■ DATASET ■
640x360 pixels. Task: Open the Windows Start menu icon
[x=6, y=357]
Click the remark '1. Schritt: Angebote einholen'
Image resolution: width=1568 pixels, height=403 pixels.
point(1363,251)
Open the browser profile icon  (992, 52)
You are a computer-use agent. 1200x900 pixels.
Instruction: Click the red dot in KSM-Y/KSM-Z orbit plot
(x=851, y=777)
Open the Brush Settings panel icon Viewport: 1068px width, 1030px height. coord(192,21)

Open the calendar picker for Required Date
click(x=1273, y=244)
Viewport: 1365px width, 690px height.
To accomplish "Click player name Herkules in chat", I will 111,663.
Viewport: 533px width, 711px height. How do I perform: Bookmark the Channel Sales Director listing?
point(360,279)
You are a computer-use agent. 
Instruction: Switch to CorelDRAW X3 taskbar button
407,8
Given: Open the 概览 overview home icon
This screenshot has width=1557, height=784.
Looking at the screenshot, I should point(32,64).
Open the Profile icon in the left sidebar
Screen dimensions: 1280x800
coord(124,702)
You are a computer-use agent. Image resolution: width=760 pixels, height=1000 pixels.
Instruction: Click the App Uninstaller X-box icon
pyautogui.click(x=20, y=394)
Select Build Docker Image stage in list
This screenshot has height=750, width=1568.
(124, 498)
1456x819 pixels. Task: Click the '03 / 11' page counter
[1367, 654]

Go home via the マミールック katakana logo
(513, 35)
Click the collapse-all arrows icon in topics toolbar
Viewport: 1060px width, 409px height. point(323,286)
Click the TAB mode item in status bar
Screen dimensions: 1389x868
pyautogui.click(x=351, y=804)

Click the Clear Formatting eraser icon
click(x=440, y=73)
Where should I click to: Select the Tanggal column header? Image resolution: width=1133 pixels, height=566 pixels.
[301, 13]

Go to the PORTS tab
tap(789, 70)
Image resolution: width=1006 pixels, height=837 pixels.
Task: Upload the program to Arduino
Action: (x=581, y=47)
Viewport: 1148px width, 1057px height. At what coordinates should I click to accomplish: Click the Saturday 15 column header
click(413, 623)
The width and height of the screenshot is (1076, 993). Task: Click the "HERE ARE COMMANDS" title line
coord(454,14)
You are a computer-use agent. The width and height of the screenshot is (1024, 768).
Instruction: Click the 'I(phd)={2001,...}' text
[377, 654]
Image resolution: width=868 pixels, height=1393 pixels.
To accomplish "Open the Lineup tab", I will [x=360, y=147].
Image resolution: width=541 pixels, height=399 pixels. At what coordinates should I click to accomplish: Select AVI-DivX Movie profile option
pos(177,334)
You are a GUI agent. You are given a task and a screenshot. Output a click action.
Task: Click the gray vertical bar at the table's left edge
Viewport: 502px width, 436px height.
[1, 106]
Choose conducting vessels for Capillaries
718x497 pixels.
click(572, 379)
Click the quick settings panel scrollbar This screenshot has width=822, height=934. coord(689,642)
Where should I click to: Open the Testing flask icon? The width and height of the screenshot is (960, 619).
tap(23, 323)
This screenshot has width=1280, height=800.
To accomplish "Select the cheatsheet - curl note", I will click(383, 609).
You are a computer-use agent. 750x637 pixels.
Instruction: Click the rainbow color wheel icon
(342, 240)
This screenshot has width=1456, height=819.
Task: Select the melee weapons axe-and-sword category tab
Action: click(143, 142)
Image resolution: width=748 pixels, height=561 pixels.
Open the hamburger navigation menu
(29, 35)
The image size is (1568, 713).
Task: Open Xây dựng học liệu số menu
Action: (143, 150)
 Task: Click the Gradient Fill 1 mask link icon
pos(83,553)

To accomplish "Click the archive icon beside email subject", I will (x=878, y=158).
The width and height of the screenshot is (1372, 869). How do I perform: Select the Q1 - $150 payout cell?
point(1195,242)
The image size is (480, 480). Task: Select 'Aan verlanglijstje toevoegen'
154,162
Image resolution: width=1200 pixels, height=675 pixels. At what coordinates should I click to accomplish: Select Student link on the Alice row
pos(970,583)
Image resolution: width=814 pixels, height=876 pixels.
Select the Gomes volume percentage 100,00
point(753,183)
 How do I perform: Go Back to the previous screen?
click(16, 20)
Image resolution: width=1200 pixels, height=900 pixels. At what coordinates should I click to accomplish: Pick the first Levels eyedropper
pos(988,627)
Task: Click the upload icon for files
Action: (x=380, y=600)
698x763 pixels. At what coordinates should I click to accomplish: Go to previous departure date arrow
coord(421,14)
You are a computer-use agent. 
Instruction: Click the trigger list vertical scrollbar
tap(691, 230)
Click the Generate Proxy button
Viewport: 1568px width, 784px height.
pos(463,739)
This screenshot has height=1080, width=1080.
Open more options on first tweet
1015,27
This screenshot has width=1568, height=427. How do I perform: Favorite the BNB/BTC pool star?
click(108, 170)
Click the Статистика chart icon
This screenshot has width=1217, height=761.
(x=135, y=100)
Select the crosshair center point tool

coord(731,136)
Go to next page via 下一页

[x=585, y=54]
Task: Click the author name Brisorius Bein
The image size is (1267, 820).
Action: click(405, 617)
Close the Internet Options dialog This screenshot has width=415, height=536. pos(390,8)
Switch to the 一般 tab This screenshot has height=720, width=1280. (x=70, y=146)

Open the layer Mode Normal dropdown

■ WRITTEN EXERCISE ■
Reproduce every line of the data above verbatim, from first to last.

■ ANSWER FOR THIS EXERCISE ■
640x360 pixels. Task: Open the Windows Start menu icon
[x=6, y=357]
Click the remark '1. Schritt: Angebote einholen'
Image resolution: width=1568 pixels, height=403 pixels.
point(1363,251)
Open the browser profile icon  (992, 52)
You are a computer-use agent. 1200x900 pixels.
Instruction: Click the red dot in KSM-Y/KSM-Z orbit plot
(x=851, y=777)
Open the Brush Settings panel icon Viewport: 1068px width, 1030px height. coord(192,21)

Open the calendar picker for Required Date
click(x=1273, y=244)
Viewport: 1365px width, 690px height.
To accomplish "Click player name Herkules in chat", I will 111,663.
Viewport: 533px width, 711px height. How do I perform: Bookmark the Channel Sales Director listing?
point(360,279)
You are a computer-use agent. 
Instruction: Switch to CorelDRAW X3 taskbar button
407,8
Given: Open the 概览 overview home icon
This screenshot has width=1557, height=784.
Looking at the screenshot, I should point(32,64).
Open the Profile icon in the left sidebar
Screen dimensions: 1280x800
coord(124,702)
You are a computer-use agent. Image resolution: width=760 pixels, height=1000 pixels.
Instruction: Click the App Uninstaller X-box icon
pyautogui.click(x=20, y=394)
Select Build Docker Image stage in list
This screenshot has height=750, width=1568.
(124, 498)
1456x819 pixels. Task: Click the '03 / 11' page counter
[1367, 654]

Go home via the マミールック katakana logo
(513, 35)
Click the collapse-all arrows icon in topics toolbar
Viewport: 1060px width, 409px height. point(323,286)
Click the TAB mode item in status bar
Screen dimensions: 1389x868
pyautogui.click(x=351, y=804)

Click the Clear Formatting eraser icon
click(x=440, y=73)
Where should I click to: Select the Tanggal column header? Image resolution: width=1133 pixels, height=566 pixels.
[301, 13]

Go to the PORTS tab
tap(789, 70)
Image resolution: width=1006 pixels, height=837 pixels.
Task: Upload the program to Arduino
Action: (x=581, y=47)
Viewport: 1148px width, 1057px height. At what coordinates should I click to accomplish: Click the Saturday 15 column header
click(413, 623)
The width and height of the screenshot is (1076, 993). Task: Click the "HERE ARE COMMANDS" title line
coord(454,14)
You are a computer-use agent. The width and height of the screenshot is (1024, 768).
Instruction: Click the 'I(phd)={2001,...}' text
[377, 654]
Image resolution: width=868 pixels, height=1393 pixels.
To accomplish "Open the Lineup tab", I will [x=360, y=147].
Image resolution: width=541 pixels, height=399 pixels. At what coordinates should I click to accomplish: Select AVI-DivX Movie profile option
pos(177,334)
You are a GUI agent. You are given a task and a screenshot. Output a click action.
Task: Click the gray vertical bar at the table's left edge
Viewport: 502px width, 436px height.
[1, 106]
Choose conducting vessels for Capillaries
718x497 pixels.
click(572, 379)
Click the quick settings panel scrollbar This screenshot has width=822, height=934. coord(689,642)
Where should I click to: Open the Testing flask icon? The width and height of the screenshot is (960, 619).
tap(23, 323)
This screenshot has width=1280, height=800.
To accomplish "Select the cheatsheet - curl note", I will click(383, 609).
You are a computer-use agent. 750x637 pixels.
Instruction: Click the rainbow color wheel icon
(342, 240)
This screenshot has width=1456, height=819.
Task: Select the melee weapons axe-and-sword category tab
Action: click(143, 142)
Image resolution: width=748 pixels, height=561 pixels.
Open the hamburger navigation menu
(29, 35)
The image size is (1568, 713).
Task: Open Xây dựng học liệu số menu
Action: (143, 150)
 Task: Click the Gradient Fill 1 mask link icon
pos(83,553)

To accomplish "Click the archive icon beside email subject", I will (x=878, y=158).
The width and height of the screenshot is (1372, 869). How do I perform: Select the Q1 - $150 payout cell?
point(1195,242)
The image size is (480, 480). Task: Select 'Aan verlanglijstje toevoegen'
154,162
Image resolution: width=1200 pixels, height=675 pixels. At what coordinates should I click to accomplish: Select Student link on the Alice row
pos(970,583)
Image resolution: width=814 pixels, height=876 pixels.
Select the Gomes volume percentage 100,00
point(753,183)
 How do I perform: Go Back to the previous screen?
click(16, 20)
Image resolution: width=1200 pixels, height=900 pixels. At what coordinates should I click to accomplish: Pick the first Levels eyedropper
pos(988,627)
Task: Click the upload icon for files
Action: (x=380, y=600)
698x763 pixels. At what coordinates should I click to accomplish: Go to previous departure date arrow
coord(421,14)
You are a computer-use agent. 
Instruction: Click the trigger list vertical scrollbar
tap(691, 230)
Click the Generate Proxy button
Viewport: 1568px width, 784px height.
pos(463,739)
This screenshot has height=1080, width=1080.
Open more options on first tweet
1015,27
This screenshot has width=1568, height=427. How do I perform: Favorite the BNB/BTC pool star?
click(108, 170)
Click the Статистика chart icon
This screenshot has width=1217, height=761.
(x=135, y=100)
Select the crosshair center point tool

coord(731,136)
Go to next page via 下一页

[x=585, y=54]
Task: Click the author name Brisorius Bein
The image size is (1267, 820).
Action: click(405, 617)
Close the Internet Options dialog This screenshot has width=415, height=536. pos(390,8)
Switch to the 一般 tab This screenshot has height=720, width=1280. (x=70, y=146)

Open the layer Mode Normal dropdown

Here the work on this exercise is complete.